▸ **Instructions to follow**: When a line in the entries below contains "plus", tally it; give the tally with nothing added.

▸ **Material supplied**:
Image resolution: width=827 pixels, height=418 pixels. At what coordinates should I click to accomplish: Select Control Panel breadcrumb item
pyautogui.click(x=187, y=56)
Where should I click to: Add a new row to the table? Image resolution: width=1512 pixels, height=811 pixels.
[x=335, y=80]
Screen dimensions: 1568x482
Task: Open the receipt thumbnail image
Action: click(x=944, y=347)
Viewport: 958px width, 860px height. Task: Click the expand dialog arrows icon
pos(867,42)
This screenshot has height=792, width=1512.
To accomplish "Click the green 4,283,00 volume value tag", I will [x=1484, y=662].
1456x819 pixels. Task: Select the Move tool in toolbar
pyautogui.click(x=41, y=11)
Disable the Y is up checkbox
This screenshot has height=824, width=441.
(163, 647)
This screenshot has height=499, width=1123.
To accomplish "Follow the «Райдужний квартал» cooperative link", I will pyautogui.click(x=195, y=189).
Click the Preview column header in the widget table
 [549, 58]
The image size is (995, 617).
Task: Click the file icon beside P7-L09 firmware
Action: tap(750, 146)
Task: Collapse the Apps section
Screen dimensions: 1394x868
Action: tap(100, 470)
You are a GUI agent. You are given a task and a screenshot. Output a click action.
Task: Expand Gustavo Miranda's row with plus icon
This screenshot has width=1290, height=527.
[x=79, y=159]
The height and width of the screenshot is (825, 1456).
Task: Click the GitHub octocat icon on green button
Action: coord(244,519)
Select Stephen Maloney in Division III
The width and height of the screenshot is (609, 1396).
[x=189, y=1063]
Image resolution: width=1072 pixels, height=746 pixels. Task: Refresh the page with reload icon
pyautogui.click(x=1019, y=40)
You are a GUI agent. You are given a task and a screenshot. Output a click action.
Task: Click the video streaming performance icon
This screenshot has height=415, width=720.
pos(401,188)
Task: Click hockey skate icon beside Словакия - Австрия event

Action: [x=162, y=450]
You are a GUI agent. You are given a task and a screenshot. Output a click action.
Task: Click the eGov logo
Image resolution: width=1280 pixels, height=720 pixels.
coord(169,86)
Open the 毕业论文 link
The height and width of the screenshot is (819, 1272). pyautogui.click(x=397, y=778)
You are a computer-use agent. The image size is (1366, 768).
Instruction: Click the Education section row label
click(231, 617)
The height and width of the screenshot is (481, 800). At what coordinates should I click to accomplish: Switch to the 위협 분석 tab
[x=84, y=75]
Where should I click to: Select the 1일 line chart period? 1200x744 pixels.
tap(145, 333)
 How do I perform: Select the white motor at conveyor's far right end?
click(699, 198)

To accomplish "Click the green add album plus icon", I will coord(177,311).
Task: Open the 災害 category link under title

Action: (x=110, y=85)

▸ **Task output**: 2